Chart: Inflation-Adjusted Mortgage Interest Rate
Source: Federal Reserve Board data on 30-year conventional mortgage interest rate, adjusted by author for expected inflation using forecasts of inflation from Survey of Professional Forecasters, Federal Reserve Bank of Philadelphia
After adjusting for inflation, we can see that the mortgage interest rate is very low by historical standards today. After a lot of volatility in the mortgage interest rate in the 1980s, it settled down and averaged about 5 percent in the 1990s, then declined to a range of 3 to 4 percent in the early 2000s. After the financial crisis in 2008, the mortgage interest rate dropped dramatically to under 2 percent in 2011, reaching its all-time low at the end of 2012 of 1.1 percent. Most recently (as of the first quarter of 2016), the rate is 1.6 percent, still extremely low.

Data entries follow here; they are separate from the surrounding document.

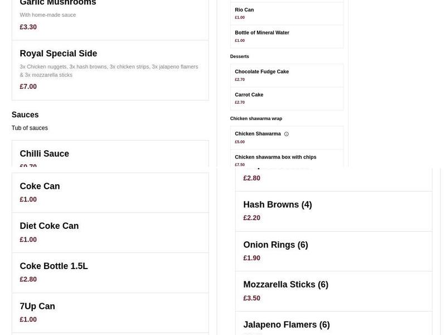Viewport: 446px width, 335px height.
Task: Choose Hash Browns (4) side
Action: click(333, 211)
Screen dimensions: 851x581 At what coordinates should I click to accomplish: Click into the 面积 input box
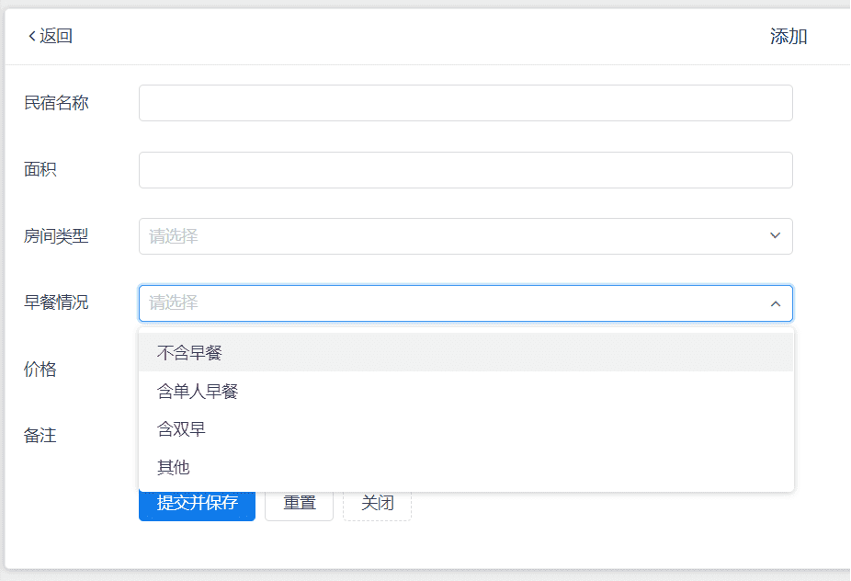click(x=465, y=170)
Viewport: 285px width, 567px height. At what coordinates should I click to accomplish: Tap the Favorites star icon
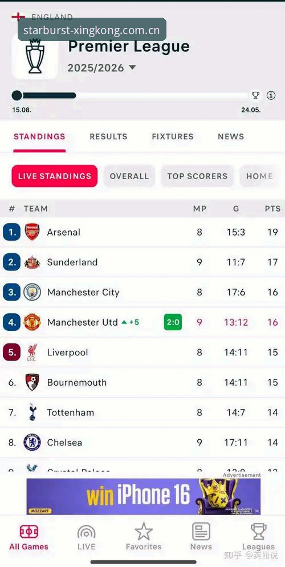pos(144,532)
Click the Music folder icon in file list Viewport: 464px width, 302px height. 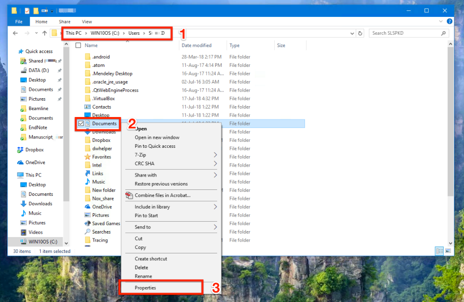coord(87,182)
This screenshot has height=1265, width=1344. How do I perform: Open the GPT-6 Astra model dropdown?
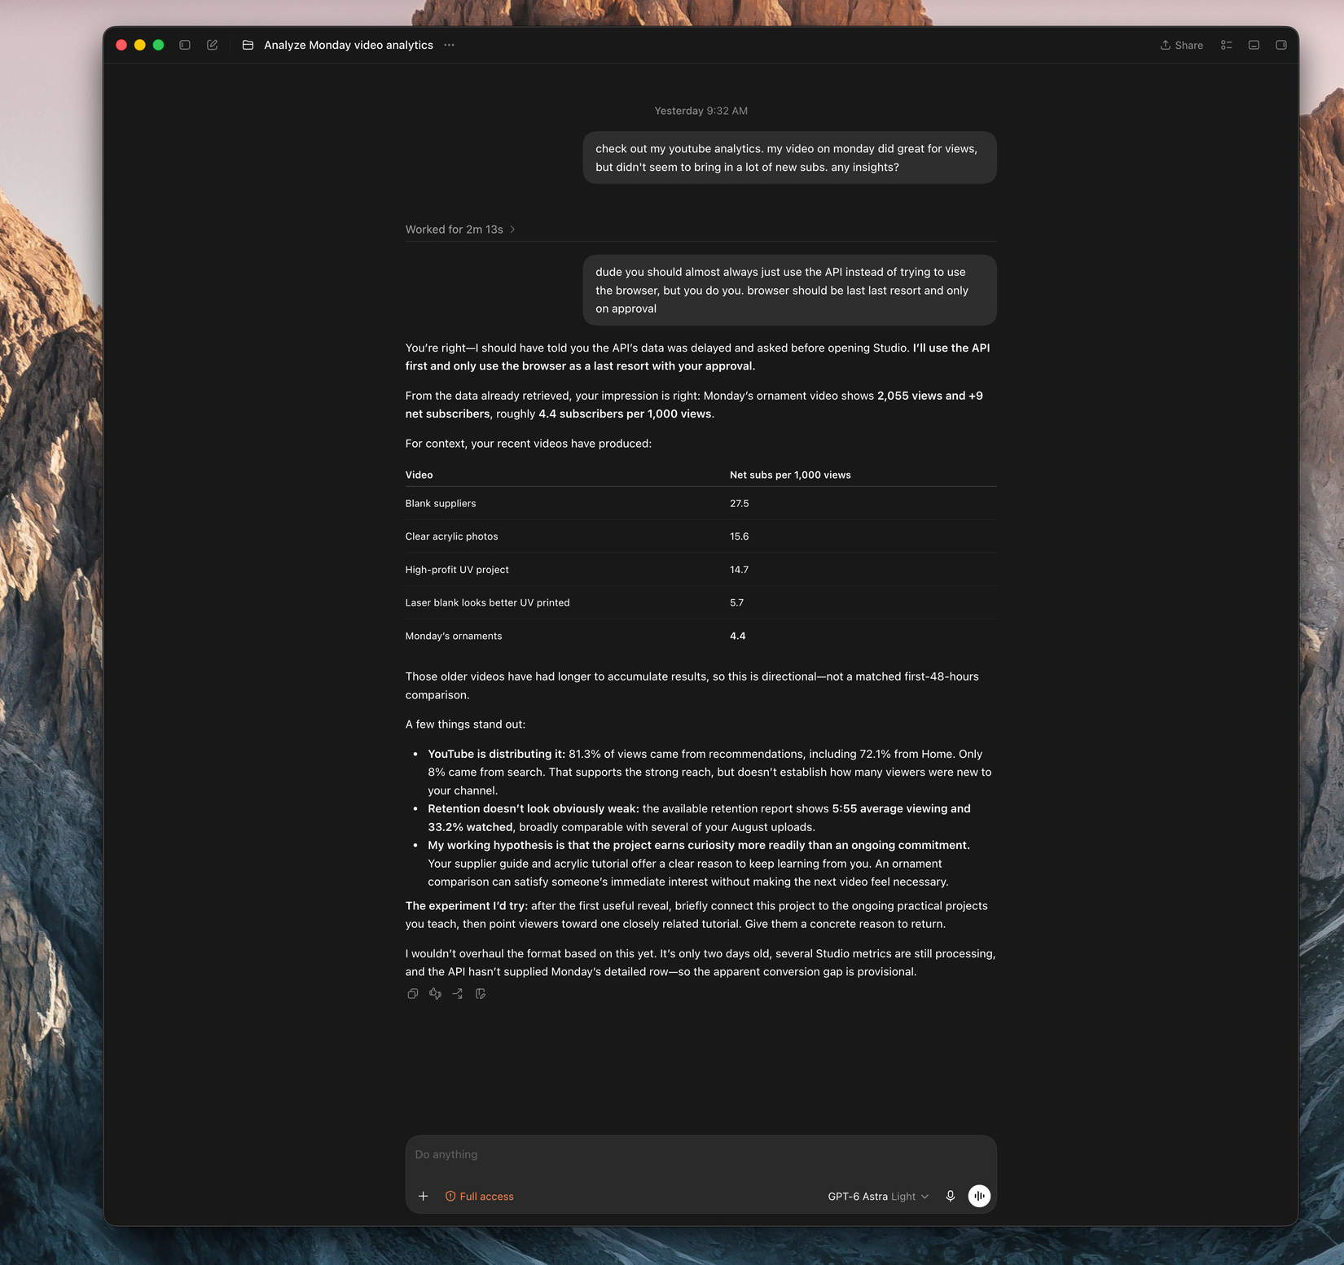point(878,1196)
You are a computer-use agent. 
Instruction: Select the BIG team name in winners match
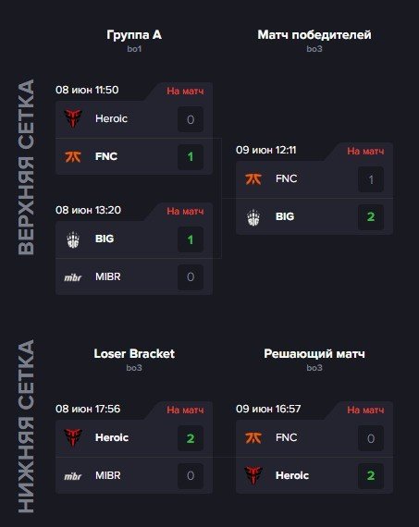coord(285,216)
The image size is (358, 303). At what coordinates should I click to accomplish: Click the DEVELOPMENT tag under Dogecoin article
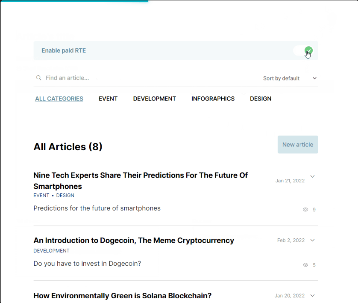click(x=51, y=251)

By adjusting the mortgage interest rate for expected inflation, we arrive at a measure that economists call the “real” interest rate, which is a more appropriate measure than the usual “nominal” interest rate. The nominal interest rate tells you how many dollars you have to pay to cover the interest on your mortgage loan. The real interest rate tells you, more appropriately, the amount of goods and services you need to forgo to cover the interest on your mortgage loan. For example, in the first quarter of 2016, the nominal interest rate was 3.7 percent, the long-term expected inflation rate was 2.1 percent, so the real interest rate was 3.7% – 2.1% = 1.6 percent. You expect to have to pay 3.7 percent more in dollar terms each year to cover the interest on your mortgage, but those dollars are expected to be worth 2.1 percent less each year, so the true cost in terms of goods and services you forgo to pay the interest on your loan is 1.6 percent each year.